|
In describing the structure of a protein, it is helpful to distinguish various levels of organization. The amino acid sequence is called the primary structure of the protein. Regular hydrogen-bond interactions within contiguous stretches of polypeptide chain give rise to alpha helices and beta sheets, which constitute the protein's secondary structure. Certain combinations of alpha helices and beta sheets pack together to form compactly folded globular units, each of which is called a protein domain. Domains are usually constructed from a section of polypeptide chain that contains between 50 and 350 amino acids, and they seem to be the modular units from which proteins are constructed (see below). While small proteins may contain only a single domain, larger proteins contain a number of domains, which are often connected by relatively open lengths of polypeptide chain. Finally, individual polypeptides often serve as subunits for the formation of larger molecules, sometimes called protein assemblies or protein complexes, in which the subunits are bound to one another by a large number of weak, noncovalent interactions; in extracellular proteins these interactions are often stabilized by disulfide bonds.
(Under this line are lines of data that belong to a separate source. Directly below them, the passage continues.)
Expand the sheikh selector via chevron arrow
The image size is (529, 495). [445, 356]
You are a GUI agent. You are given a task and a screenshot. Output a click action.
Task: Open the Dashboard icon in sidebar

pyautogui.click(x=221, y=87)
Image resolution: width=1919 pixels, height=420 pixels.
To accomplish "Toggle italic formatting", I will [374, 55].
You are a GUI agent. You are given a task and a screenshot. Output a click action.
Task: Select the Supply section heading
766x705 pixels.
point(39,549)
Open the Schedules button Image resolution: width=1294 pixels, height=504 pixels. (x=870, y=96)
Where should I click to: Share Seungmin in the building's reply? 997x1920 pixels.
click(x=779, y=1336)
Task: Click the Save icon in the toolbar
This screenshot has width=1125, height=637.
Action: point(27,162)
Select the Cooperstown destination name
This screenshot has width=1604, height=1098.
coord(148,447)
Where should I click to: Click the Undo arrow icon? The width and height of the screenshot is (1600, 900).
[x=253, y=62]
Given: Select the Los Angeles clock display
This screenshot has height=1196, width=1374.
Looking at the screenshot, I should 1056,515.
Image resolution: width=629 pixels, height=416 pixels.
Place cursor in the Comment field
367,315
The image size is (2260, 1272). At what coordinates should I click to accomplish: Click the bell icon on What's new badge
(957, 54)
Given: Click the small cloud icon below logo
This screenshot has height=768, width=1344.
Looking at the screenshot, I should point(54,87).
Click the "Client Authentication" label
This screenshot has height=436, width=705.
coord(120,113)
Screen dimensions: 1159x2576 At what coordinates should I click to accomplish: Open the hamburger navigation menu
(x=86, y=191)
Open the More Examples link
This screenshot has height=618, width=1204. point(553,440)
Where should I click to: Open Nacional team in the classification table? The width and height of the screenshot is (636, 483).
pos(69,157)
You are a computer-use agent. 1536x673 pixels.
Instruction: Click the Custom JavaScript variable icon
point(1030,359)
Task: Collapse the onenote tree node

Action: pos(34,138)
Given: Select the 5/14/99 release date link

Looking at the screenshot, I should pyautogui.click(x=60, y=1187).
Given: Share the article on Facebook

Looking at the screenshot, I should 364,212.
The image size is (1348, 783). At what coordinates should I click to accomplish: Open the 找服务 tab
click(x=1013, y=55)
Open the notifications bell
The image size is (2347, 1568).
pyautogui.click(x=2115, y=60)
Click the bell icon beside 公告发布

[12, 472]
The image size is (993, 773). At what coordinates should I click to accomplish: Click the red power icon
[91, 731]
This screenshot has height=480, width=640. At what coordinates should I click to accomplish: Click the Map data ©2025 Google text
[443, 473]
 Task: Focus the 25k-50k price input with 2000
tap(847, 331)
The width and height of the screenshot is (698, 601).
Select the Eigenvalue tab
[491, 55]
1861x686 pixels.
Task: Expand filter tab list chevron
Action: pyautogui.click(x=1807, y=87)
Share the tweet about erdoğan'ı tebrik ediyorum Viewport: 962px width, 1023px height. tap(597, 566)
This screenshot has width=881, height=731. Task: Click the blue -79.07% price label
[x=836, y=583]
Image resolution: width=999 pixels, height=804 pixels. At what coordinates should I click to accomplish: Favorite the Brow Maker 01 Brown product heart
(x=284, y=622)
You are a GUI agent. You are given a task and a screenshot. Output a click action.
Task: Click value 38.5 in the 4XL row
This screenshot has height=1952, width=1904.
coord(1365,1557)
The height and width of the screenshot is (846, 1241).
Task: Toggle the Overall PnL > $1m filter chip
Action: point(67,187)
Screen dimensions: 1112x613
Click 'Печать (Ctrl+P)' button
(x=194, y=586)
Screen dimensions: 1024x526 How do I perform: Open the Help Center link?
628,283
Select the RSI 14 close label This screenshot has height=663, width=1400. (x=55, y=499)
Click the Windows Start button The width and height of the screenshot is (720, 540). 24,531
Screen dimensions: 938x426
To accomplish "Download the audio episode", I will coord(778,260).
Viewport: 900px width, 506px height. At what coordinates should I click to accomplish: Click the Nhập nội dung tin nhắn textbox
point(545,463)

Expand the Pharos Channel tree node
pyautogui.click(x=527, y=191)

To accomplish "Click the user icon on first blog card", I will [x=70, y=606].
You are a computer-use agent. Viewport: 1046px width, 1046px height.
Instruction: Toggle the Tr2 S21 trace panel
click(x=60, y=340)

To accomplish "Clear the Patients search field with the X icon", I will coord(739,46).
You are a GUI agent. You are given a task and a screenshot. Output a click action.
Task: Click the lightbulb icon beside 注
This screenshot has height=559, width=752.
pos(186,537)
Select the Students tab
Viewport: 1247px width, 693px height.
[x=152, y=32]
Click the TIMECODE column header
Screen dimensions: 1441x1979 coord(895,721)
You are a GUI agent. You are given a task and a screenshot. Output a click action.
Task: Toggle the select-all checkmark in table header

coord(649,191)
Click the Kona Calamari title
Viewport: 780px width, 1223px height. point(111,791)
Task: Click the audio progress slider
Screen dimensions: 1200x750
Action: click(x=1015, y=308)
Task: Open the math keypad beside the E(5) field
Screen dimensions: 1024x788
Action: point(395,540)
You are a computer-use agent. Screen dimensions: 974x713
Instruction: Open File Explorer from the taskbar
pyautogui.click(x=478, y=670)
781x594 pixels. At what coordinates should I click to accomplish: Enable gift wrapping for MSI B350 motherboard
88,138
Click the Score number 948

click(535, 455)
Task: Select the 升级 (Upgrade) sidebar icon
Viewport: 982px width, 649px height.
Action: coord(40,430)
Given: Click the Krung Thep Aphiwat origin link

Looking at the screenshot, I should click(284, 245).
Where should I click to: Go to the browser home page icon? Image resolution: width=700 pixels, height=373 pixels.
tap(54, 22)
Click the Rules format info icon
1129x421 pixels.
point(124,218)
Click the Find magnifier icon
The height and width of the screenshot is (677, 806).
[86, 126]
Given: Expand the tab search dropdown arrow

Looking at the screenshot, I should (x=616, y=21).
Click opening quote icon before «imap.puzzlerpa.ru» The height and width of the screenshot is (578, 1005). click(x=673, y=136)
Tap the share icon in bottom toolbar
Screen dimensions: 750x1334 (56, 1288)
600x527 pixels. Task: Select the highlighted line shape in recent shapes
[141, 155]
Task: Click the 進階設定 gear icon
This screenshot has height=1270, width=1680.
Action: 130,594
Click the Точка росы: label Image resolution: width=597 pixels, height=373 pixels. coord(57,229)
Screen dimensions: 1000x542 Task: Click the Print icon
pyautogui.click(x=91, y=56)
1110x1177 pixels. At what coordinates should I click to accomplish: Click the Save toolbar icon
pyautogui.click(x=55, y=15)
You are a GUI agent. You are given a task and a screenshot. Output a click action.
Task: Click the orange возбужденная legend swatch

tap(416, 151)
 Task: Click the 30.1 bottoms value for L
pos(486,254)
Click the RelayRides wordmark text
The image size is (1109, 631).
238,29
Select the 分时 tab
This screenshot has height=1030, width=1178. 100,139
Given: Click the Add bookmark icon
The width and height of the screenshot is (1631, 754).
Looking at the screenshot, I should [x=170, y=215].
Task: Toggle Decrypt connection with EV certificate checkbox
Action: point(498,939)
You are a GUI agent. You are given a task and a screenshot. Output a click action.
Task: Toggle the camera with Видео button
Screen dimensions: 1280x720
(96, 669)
The three-dimensional structure of a protein can be illustrated in various ways. Consider the unusually small protein basic pancreatic trypsin inhibitor (BPTI), which contains 58 amino acid residues folded into one domain. BPTI can be shown as a stereo pair displaying all of its nonhydrogen atoms (Figure 3-34A) or as an accurate space-filling model, where most of the details are obscured (Figure 3-34B). Alternatively, it can be shown more schematically, with all of the side chains and actual atoms omitted so that it is easier to follow the course of the main polypeptide chain (Figures 3-34C, D, and E). An average-size protein contains about six times more amino acid residues than BPTI, and many proteins are more than 20 times its size. Schematic drawings are essential for displaying the structure of these larger proteins, and we use them throughout this text.
Figure 3-35 shows how the structure of a large protein can be resolved into several levels of organization, each level constructed from the one below it in a hierarchical fashion. These levels of increased organizational complexity may correspond to the steps by which a newly synthesized protein folds into its final native structure inside the cell.